[Collected data]
========
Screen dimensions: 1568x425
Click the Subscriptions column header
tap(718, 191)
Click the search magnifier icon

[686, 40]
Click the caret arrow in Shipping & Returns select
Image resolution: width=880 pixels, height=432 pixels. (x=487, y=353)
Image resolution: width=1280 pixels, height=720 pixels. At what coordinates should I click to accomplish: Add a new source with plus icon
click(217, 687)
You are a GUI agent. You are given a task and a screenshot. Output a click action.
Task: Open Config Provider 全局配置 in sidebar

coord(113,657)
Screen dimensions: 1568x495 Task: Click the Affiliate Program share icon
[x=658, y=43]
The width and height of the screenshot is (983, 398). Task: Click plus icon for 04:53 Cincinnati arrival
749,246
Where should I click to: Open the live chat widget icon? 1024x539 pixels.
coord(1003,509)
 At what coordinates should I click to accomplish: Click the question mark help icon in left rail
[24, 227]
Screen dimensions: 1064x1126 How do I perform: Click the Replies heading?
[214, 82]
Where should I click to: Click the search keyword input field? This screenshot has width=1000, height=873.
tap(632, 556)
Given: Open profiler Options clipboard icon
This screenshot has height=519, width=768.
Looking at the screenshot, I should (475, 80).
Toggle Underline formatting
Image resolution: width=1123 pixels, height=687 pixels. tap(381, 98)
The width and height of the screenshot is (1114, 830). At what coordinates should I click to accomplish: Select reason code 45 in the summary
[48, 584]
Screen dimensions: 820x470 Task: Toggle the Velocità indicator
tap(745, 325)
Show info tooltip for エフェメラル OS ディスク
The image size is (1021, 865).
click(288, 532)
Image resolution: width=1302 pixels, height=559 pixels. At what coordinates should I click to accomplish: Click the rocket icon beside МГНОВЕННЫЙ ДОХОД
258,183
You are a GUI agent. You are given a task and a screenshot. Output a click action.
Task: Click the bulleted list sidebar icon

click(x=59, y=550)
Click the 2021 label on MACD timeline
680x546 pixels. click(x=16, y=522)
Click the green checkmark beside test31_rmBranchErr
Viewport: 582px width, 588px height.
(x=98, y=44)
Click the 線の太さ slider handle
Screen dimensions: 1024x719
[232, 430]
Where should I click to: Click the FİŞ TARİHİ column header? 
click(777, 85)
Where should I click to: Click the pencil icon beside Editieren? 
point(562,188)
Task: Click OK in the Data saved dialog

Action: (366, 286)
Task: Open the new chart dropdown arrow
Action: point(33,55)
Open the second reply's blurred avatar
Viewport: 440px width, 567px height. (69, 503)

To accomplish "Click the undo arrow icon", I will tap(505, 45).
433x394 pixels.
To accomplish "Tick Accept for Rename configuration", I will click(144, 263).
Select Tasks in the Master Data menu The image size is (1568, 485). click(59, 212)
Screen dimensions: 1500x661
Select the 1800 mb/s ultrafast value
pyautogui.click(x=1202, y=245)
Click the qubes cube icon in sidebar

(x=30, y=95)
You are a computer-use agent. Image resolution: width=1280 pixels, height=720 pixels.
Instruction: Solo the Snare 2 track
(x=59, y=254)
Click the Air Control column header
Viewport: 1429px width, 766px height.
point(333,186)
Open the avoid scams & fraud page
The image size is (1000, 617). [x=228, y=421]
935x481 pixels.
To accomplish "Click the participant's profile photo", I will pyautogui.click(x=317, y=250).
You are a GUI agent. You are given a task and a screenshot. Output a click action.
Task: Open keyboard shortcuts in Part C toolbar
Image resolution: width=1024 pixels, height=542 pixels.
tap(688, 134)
========
### EXERCISE GOAL
Reproduce each entry exactly, leaving out nothing.

### TASK ANSWER
Screen dimensions: 1568x425
Click the Subscriptions column header
tap(718, 191)
Click the search magnifier icon

[686, 40]
Click the caret arrow in Shipping & Returns select
Image resolution: width=880 pixels, height=432 pixels. (x=487, y=353)
Image resolution: width=1280 pixels, height=720 pixels. At what coordinates should I click to accomplish: Add a new source with plus icon
click(217, 687)
You are a GUI agent. You are given a task and a screenshot. Output a click action.
Task: Open Config Provider 全局配置 in sidebar

coord(113,657)
Screen dimensions: 1568x495 Task: Click the Affiliate Program share icon
[x=658, y=43]
The width and height of the screenshot is (983, 398). Task: Click plus icon for 04:53 Cincinnati arrival
749,246
Where should I click to: Open the live chat widget icon? 1024x539 pixels.
coord(1003,509)
 At what coordinates should I click to accomplish: Click the question mark help icon in left rail
[24, 227]
Screen dimensions: 1064x1126 How do I perform: Click the Replies heading?
[214, 82]
Where should I click to: Click the search keyword input field? This screenshot has width=1000, height=873.
tap(632, 556)
Given: Open profiler Options clipboard icon
This screenshot has height=519, width=768.
Looking at the screenshot, I should (475, 80).
Toggle Underline formatting
Image resolution: width=1123 pixels, height=687 pixels. tap(381, 98)
The width and height of the screenshot is (1114, 830). At what coordinates should I click to accomplish: Select reason code 45 in the summary
[48, 584]
Screen dimensions: 820x470 Task: Toggle the Velocità indicator
tap(745, 325)
Show info tooltip for エフェメラル OS ディスク
The image size is (1021, 865).
click(288, 532)
Image resolution: width=1302 pixels, height=559 pixels. At what coordinates should I click to accomplish: Click the rocket icon beside МГНОВЕННЫЙ ДОХОД
258,183
You are a GUI agent. You are given a task and a screenshot. Output a click action.
Task: Click the bulleted list sidebar icon

click(x=59, y=550)
Click the 2021 label on MACD timeline
680x546 pixels. click(x=16, y=522)
Click the green checkmark beside test31_rmBranchErr
Viewport: 582px width, 588px height.
(x=98, y=44)
Click the 線の太さ slider handle
Screen dimensions: 1024x719
[232, 430]
Where should I click to: Click the FİŞ TARİHİ column header? 
click(777, 85)
Where should I click to: Click the pencil icon beside Editieren? 
point(562,188)
Task: Click OK in the Data saved dialog

Action: (366, 286)
Task: Open the new chart dropdown arrow
Action: point(33,55)
Open the second reply's blurred avatar
Viewport: 440px width, 567px height. (69, 503)

To accomplish "Click the undo arrow icon", I will tap(505, 45).
433x394 pixels.
To accomplish "Tick Accept for Rename configuration", I will click(144, 263).
Select Tasks in the Master Data menu The image size is (1568, 485). click(59, 212)
Screen dimensions: 1500x661
Select the 1800 mb/s ultrafast value
pyautogui.click(x=1202, y=245)
Click the qubes cube icon in sidebar

(x=30, y=95)
You are a computer-use agent. Image resolution: width=1280 pixels, height=720 pixels.
Instruction: Solo the Snare 2 track
(x=59, y=254)
Click the Air Control column header
Viewport: 1429px width, 766px height.
point(333,186)
Open the avoid scams & fraud page
The image size is (1000, 617). [x=228, y=421]
935x481 pixels.
To accomplish "Click the participant's profile photo", I will pyautogui.click(x=317, y=250).
You are a GUI agent. You are given a task and a screenshot. Output a click action.
Task: Open keyboard shortcuts in Part C toolbar
Image resolution: width=1024 pixels, height=542 pixels.
tap(688, 134)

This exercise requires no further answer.